Background: Rare genetic diseases affect around 1 in 10 Australians; however, current clinical pathways only result in diagnosis for approximately 50% of patients. Many are left with unresolved variants of uncertain significance (VUSs): genomic changes which may be upgraded to a pathogenic classification and diagnosis with supporting functional evidence. Mass spectrometry-based quantitative proteomics presents a promising solution to the growing need for high-throughput functional assays to resolve VUSs – particularly missense variants – and contribute to rare disease diagnoses. As a gene- and disease-agnostic test, proteomics can provide functional evidence for diagnostic hypotheses by comparing patient protein expression levels against controls. However, utility and adoption of rare disease proteomics is currently limited by a lack of standardisation and practical limitations hampering control group sizes.
Aim: We sought to create an automated, customisable and reproducible workflow for analysing mass spectrometry-based quantitative proteomics data as a rare disease diagnostic tool, utilising peripheral blood mononuclear cell (PBMC) samples as a clinically accessible, easily isolated, and informative tissue in which more than 50% of all known monogenic disease genes are expressed.
Methods/Results: We first searched the literature to identify the optimal tools for each element of the proteomics workflow: peptide identification and protein inference, protein quantification and managing missing data, contaminants removal, normalisation, batch effect correction, and differential expression analysis. Leveraging a novel dataset of paediatric PBMC samples from 394 control individuals, we compared different methods on a high-quality subset of the data (n = 42 samples, 84 replicates). We demonstrate the advantages of a DIA-NN–limpa pipeline, harnessing DIA-NN’s command line interoperability and the recently published limpa R package’s approach to handling missing data. We produce complete protein matrices without imputing or eliminating lowly detected proteins, yielding a higher quantity of informative data and more robust results in downstream analyses. When benchmarked against our group’s previous methods, this workflow produced more statistically significant results without any loss of accuracy, improving its potential to inform diagnostic investigations in challenging patient cases.
Conclusion: We present a standardised workflow for processing mass spectrometry-based label-free DIA proteomics data from paediatric PBMC samples, and analysis in a rare disease diagnostic context.
****
Translate this sentence from the proteomics abstract above into Spanish: "As a gene- and disease-agnostic test, proteomics can provide functional evidence for diagnostic hypotheses by comparing patient protein expression levels against controls."

Records from a data source:
****
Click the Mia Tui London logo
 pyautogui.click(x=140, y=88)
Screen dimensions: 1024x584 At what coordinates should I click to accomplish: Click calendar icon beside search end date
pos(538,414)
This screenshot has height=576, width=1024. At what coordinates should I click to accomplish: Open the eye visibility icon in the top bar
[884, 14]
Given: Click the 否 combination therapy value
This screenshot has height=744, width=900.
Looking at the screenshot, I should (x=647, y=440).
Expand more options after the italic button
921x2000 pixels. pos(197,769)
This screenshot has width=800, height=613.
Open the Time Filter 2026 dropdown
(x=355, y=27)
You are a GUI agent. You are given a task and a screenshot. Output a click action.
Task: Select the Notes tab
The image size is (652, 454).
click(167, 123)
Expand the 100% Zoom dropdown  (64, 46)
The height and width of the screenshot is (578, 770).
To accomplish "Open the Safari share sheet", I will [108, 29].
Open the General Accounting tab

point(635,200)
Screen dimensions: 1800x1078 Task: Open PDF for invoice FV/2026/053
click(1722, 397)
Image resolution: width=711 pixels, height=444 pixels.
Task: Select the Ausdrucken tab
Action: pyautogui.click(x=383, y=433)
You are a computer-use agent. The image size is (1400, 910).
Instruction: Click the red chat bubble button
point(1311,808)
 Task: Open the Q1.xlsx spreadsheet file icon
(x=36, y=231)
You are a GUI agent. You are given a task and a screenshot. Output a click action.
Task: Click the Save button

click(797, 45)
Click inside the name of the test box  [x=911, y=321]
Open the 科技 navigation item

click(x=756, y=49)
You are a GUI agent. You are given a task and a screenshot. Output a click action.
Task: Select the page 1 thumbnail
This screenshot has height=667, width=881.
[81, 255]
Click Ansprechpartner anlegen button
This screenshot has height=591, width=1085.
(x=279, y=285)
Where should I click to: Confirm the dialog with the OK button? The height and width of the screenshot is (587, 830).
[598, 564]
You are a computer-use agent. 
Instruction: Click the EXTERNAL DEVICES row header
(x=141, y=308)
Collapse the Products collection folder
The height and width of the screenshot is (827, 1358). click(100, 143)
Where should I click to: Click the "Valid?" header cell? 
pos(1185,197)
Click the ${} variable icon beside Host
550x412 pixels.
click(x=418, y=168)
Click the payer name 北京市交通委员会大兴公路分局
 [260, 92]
****
◆ Your solution: Como prueba independiente del gen y de la enfermedad, la proteómica puede aportar evidencia funcional para las hipótesis diagnósticas al comparar los niveles de expresión de proteínas del paciente con los de los controles.